Assim como o frio habita o gelo, a luta
de classes habita a sociedade capitalista. A disputa de classes é
uma condição intrínseca, essencial, do modo de produção
capitalista. Essa disputa ocorre em todos os campos da vida social. A
memória do passado é um campo de disputa. A representação que
fazemos do passado é um espaço de intensa e renhida luta. Os
símbolos e o imaginário social do presente estão impregnados
daquilo que resulta deste embate por narrativas que expliquem os
fatos à luz da razão e das conveniências sociais, culturais,
políticas e econômicas. Com isso a desmemória e o esquecimento são
pontos a favor do status quo, para não dizer do conservadorismo,
reacionário e decadente, do qual o Brasil é tão exuberante, desde
sempre.
Lutar contra o esquecimento foi o
objetivo primordial da chamada Comissão da Verdade, do Brasil, a
exemplo do que foi realizado no Uruguai, Argentina e Chile, com
sucesso. Mas a nossa Comissão preferiu outro caminho. Até o momento
não se sabe qual. O seu desempenho é confuso e diversionista. Ao
invés de promover um debate nacional que encaminhe a anulação da
Lei de Anistia, preferiu o espetáculo mórbido de exumar o
presidente Jango, um fato de discutíveis resultados, a não ser o de
recebê-lo com honras de estadista em Brasília, o que é elogiável.
Enquanto nos países do Cone Sul os
militares foram julgados por seus crimes de lesa humanidade (o
ditador Videla morreu recentemente na cadeia), no Brasil, os
militares e policiais civis, agentes do Estado que cometeram graves
crimes, continuam absolutamente impunes e muitos – como o coronel
Brilhante Ustra – escrevem livros e fazem declarações atrevidas,
justificando seus atos genocidas (como se eles tivessem gerado e
obedecido a um Direito particular e provisório, portanto,
não-Republicano, durante o tempo em que estiveram no poder).
A responsabilização desses agentes
públicos deve ser feita com base no Código Penal, já que seus
crimes não podem ser considerados políticos. O crime político é
aquele praticado para atingir o Estado, e não pelo Estado, ou por
funcionários públicos (militares e policiais) em nome do Estado.

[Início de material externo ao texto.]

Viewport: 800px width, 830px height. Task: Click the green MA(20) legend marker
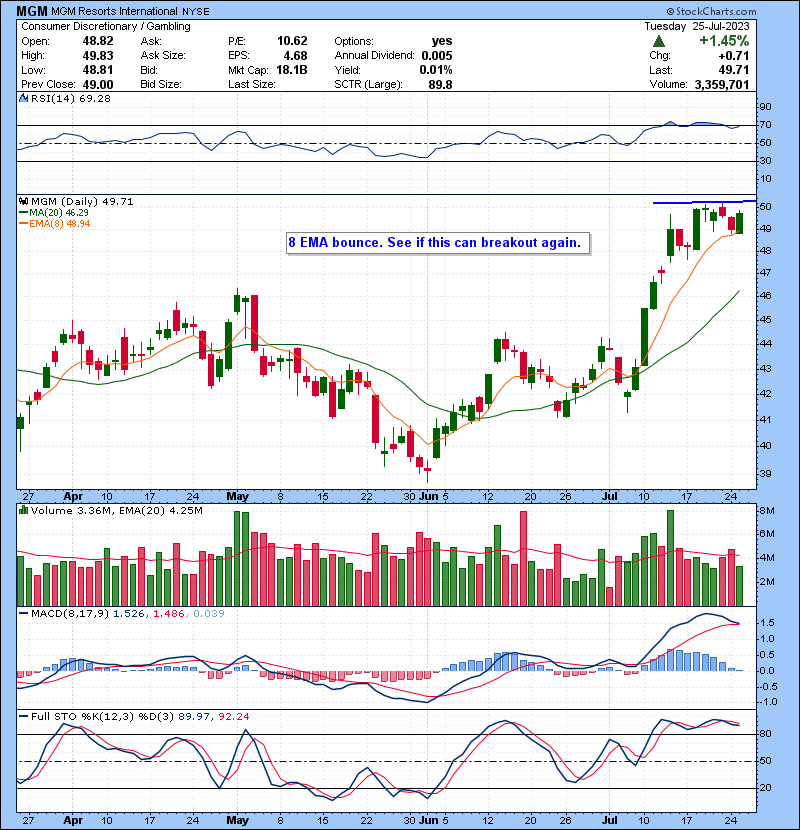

A Universidade de Minnesota, dos EUA,
realizou em 2008, um estudo onde analisou cem países que passaram
pela transição entre governos autoritários e democráticos.
Concluiu-se que nos países onde houve punição para os atos
cometidos contra os direitos humanos o grau de violência policial é
menor, ao contrário dos países onde isso não ocorreu, certamente
pela sensação de impunidade. Não vamos muito longe, pessoas presas
por ocasião das recentes manifestações de rua em Porto Alegre,
foram interrogadas com questionamentos muito semelhantes aos métodos
da repressão policial-militar da ditadura 1964/1985.
A todas essas já se vê que a exumação
de Jango é um caso absolutamente isolado. Falta exumar a ditadura e
resgatar o nosso direito republicano à memória. Enquanto isso não
acontecer, nossa democracia estará incompleta.
Artigo de Cristóvão
Feil, publicado originalmente no impresso “Jornalismo B”, em
dezembro de 2013.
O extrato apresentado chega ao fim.